Condensed matter and materials physics seeks to understand the diverse and often unexpected phenomena that emerge when large numbers of constituents, such as electrons, atoms, or molecules, are brought together to form macroscopic matter. “Hard” condensed matter generally deals with materials with structural rigidity, such as crystalline solids, glasses, metals, insulators, and semiconductors. The term hard matter is commonly used to refer to matter governed by atomic/molecular forces and quantum mechanics.

Experimental and computational/theoretical research groups at Georgetown are interested in superconductivity, magnetism, and other novel states of hard matter that arise from correlations between constituent particles; structural, electronic, and transport properties of materials at both the macro and nano scales; and processes in which light interacts with and scatters off of solids.

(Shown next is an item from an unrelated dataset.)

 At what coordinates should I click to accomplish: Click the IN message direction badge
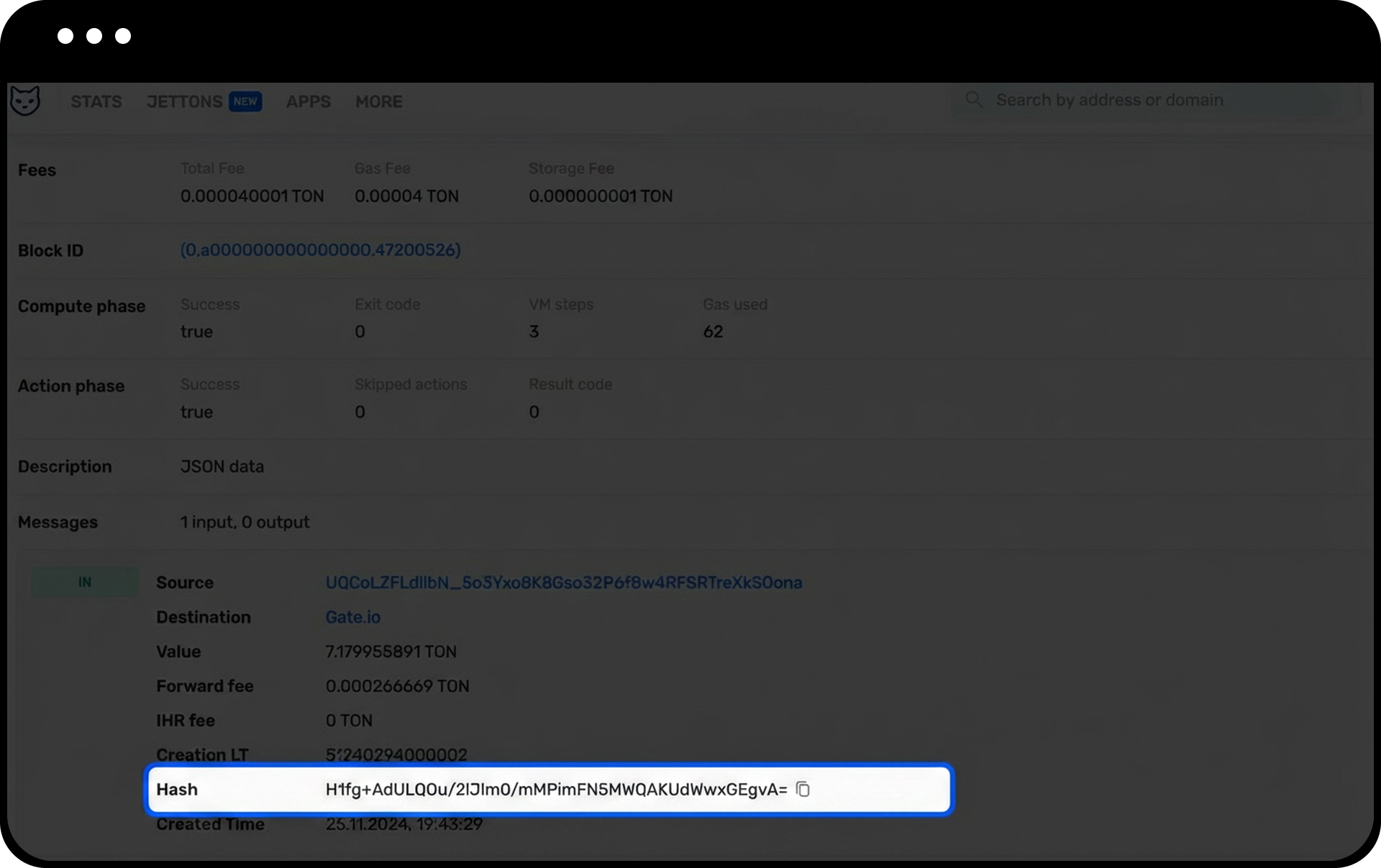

Paola Barbara — superconductivity, superconducting devices, transport properties of nanowires and nanoscale electronic devices

Jim Freericks — strongly correlated electrons (charge and thermal transport and nonequilibrium effects), transport in multilayered nanostructures, resonant inelastic X-ray scattering, ultracold atoms in optical lattices (especially mixtures, dipolar molecules, and the Hubbard model) undergraduate understanding of quantum mechanics, student satisfaction with the major.

Amy Liu — structural, electronic, and vibrational properties of materials, including novel superconductors, thermoelectrics, charge-density-wave solids, clusters, and materials under pressure; assessment of undergraduate physics reform curricula and pedagogies

Kai Liu — Topological spin textures such as magnetic skyrmions and chiral domain walls; High magnetic anisotropy materials for magnetic recording and permanent magnets; Magneto-ionic control of metal/oxide interfaces; Low density metallic foams.

Gen Yin — The transport theory of charge and spin in hard condensed matters with non-trivial topology and quantum geometry. Material systems such as topological insulators, topological superconductors, chiral magnets and antiferromagnets are investigated for both the fundamental understanding and device applications.